* [Exercise objective]: Rewrite every row below with its request. Shift each x and y click coordinate in the answers up by 26, and omit the pictures.

***** Data for processing

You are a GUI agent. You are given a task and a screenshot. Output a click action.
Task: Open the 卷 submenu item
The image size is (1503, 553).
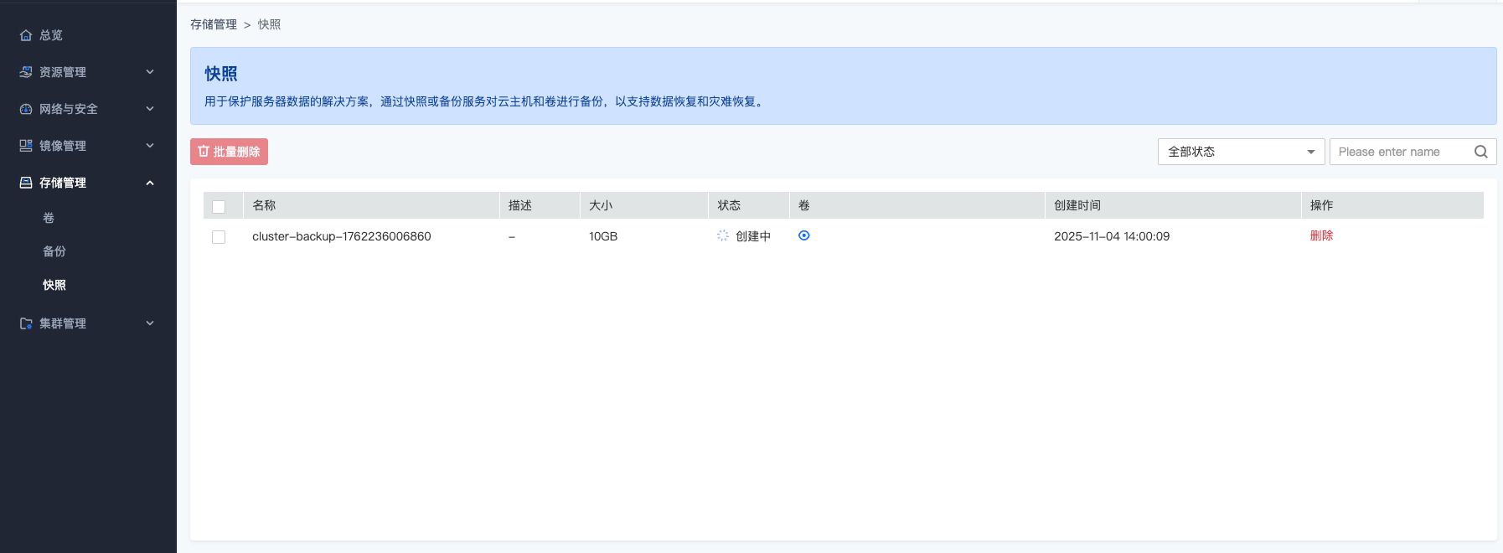click(x=49, y=218)
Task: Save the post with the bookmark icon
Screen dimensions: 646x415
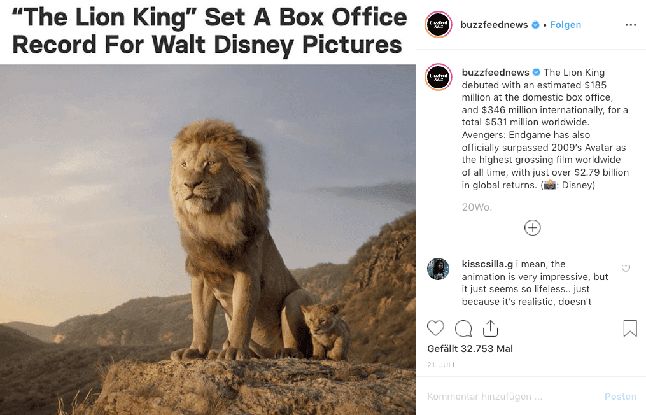Action: (629, 328)
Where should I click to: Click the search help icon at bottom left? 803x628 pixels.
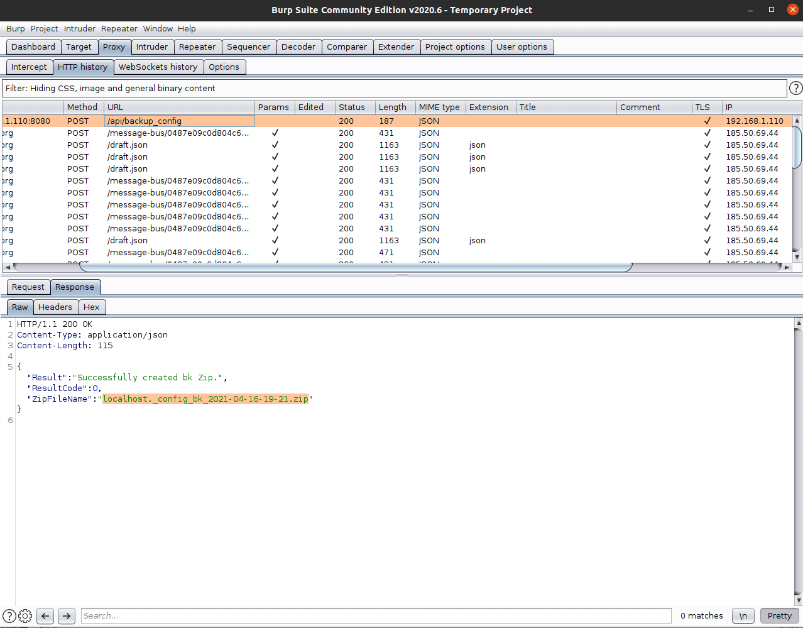pos(9,616)
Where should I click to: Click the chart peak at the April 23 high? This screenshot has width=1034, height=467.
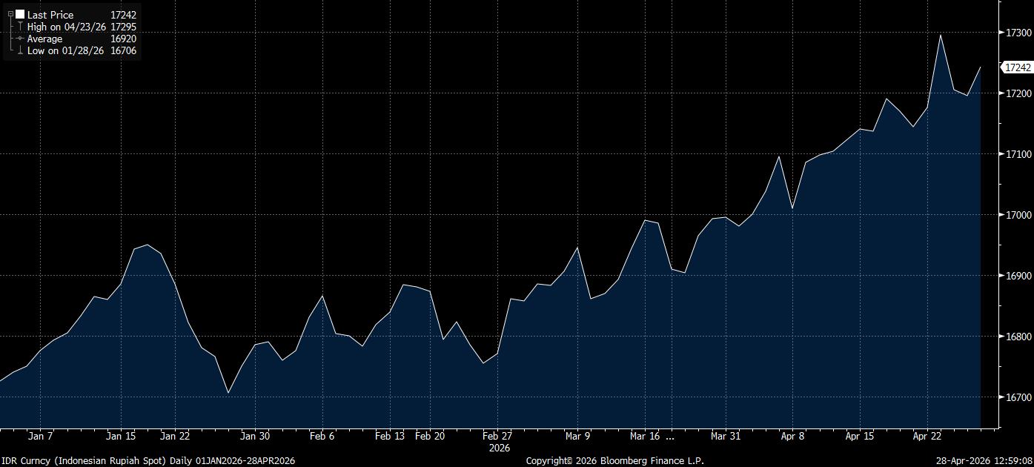pyautogui.click(x=941, y=35)
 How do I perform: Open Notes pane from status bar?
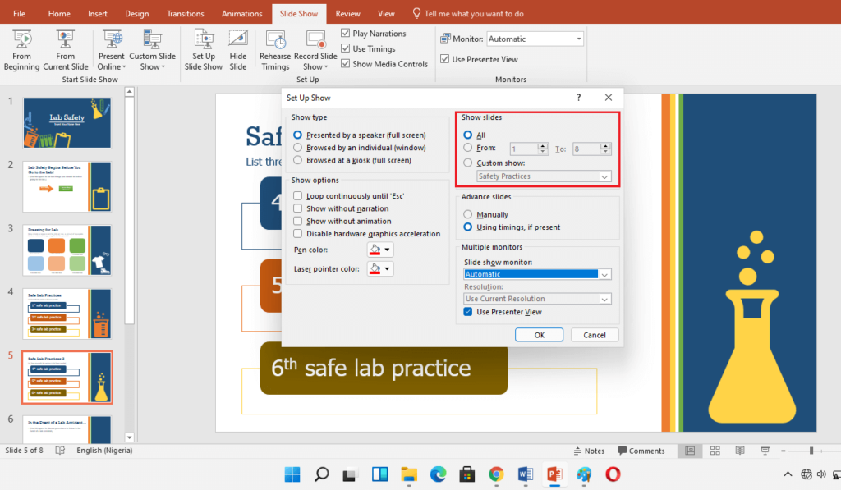(589, 451)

**********

* [Finished answer]:
You are a GUI agent. You are given a task and a screenshot. Output a click action.
Task: Open the 卷 submenu item
The image size is (1503, 553).
click(x=75, y=244)
Task: Save the post with the bookmark icon
Screen dimensions: 646x415
Action: (655, 354)
Where should I click to: Click the search help icon at bottom left? 803x628 pixels.
pos(35,642)
Where should I click to: Click the chart peak at the April 23 high? This screenshot has width=1034, height=467.
pyautogui.click(x=967, y=61)
 How do I perform: Open Notes pane from status bar?
(615, 477)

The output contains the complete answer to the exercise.